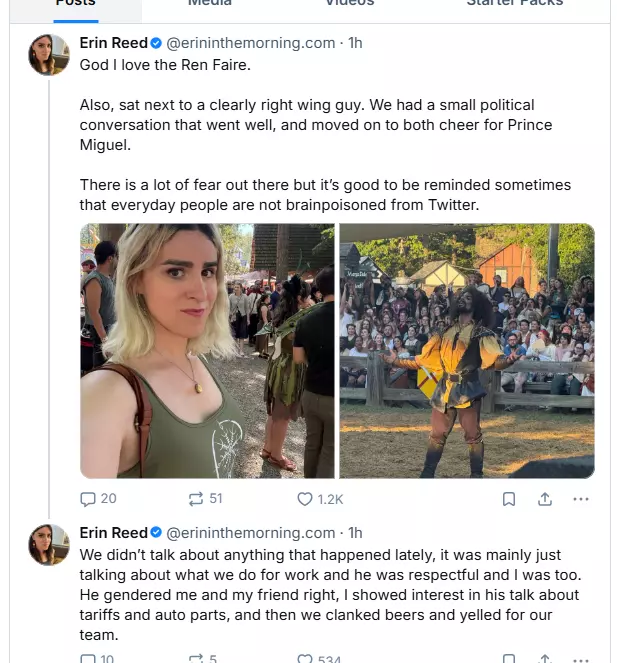Screen dimensions: 617x663
Task: Open Erin Reed avatar on first post
Action: click(49, 55)
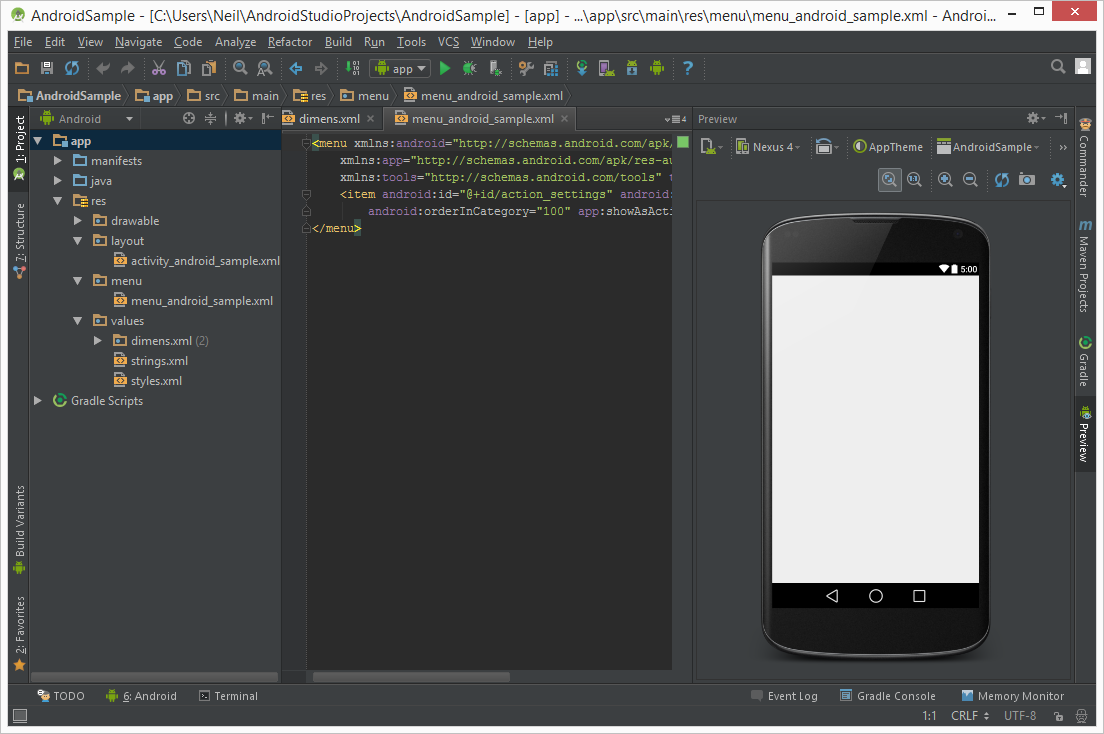The image size is (1104, 734).
Task: Refresh the layout Preview
Action: click(x=1002, y=179)
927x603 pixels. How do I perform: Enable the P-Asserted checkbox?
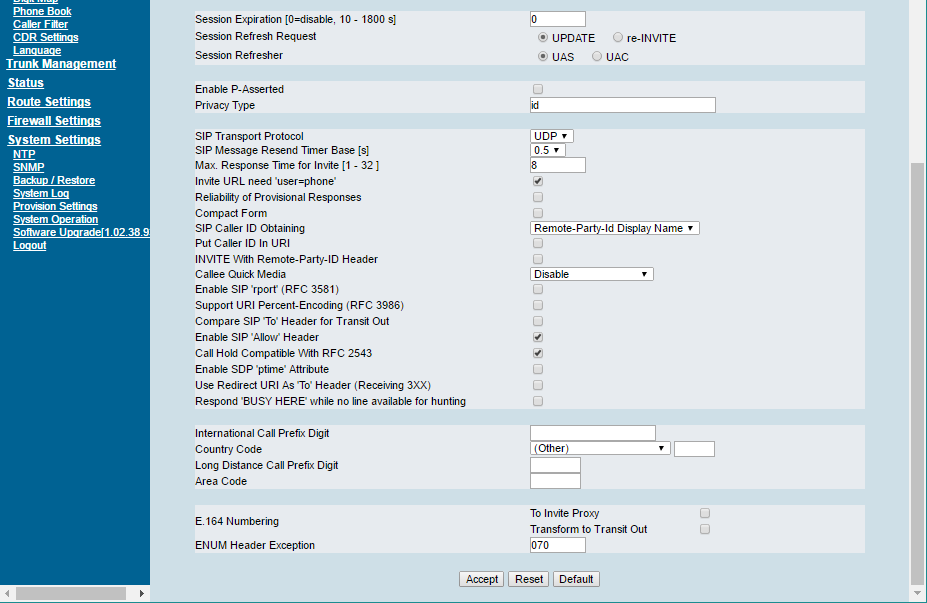pyautogui.click(x=538, y=89)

WHAT IS NEEDED: Where the line with "927x603 pixels. How" appears, begin there and transcribe exactly through the last line of the data, leaving all pictures aside.

TASK RESPONSE:
927x603 pixels. How do I perform: Enable the P-Asserted checkbox?
pyautogui.click(x=538, y=89)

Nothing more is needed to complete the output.